Shelby ouvre le robinet et rince nos assiettes avant de les placer dans le lave-vaisselle. Cette cuisine, avec ses comptoirs de granit et ses appareils électroménagers en acier brossé a un look futuriste très éloigné de celui d’origine. Je m’attends presque à voir surgir Rosie le robot de la série The Jetsons.
Je croise les bras et m’adosse au comptoir.
— Elle a le droit d’avoir son opinion.
— Et si cette opinion la rendait heureuse, rétorque Shelby, je me tairais.

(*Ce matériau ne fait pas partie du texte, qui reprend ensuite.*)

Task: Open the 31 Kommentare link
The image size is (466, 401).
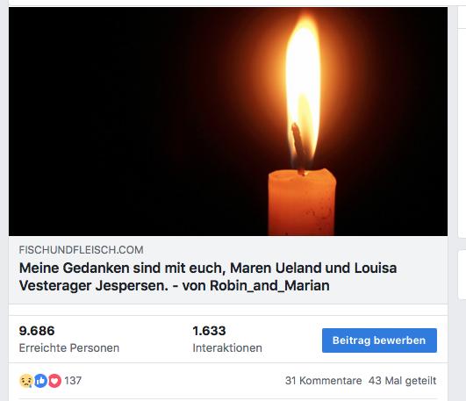Action: tap(323, 381)
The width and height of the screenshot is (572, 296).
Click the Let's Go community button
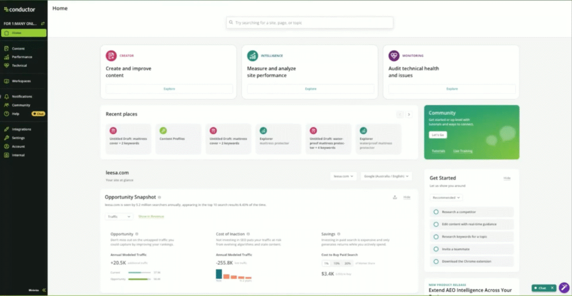tap(437, 135)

Elle claque la porte du lave-vaisselle.
— … Mais elle ne l’est pas. Elle voudrait changer le monde selon ses désirs, et comme elle ne risque pas de réussir, elle devient de jour en jour plus amère et plus cynique.
— Terrie est née cynique.
Shelby ébauche un sourire.
— Mais pas amère, dit-elle en me prenant la main. La mère de Greg a raison. Ce sont les femmes qui arrangent les choses. Pardonner n’est pas une faiblesse, quoi qu’en pense Terrie. Cela prouve simplement que nous sommes les plus fortes.
Son sourire s’élargit.
— Si les hommes étaient livrés à eux-mêmes, l’espèce humaine serait éteinte à l’heure actuelle. Contente-toi de te demander si tu serais plus heureuse avec Greg, ou sans lui.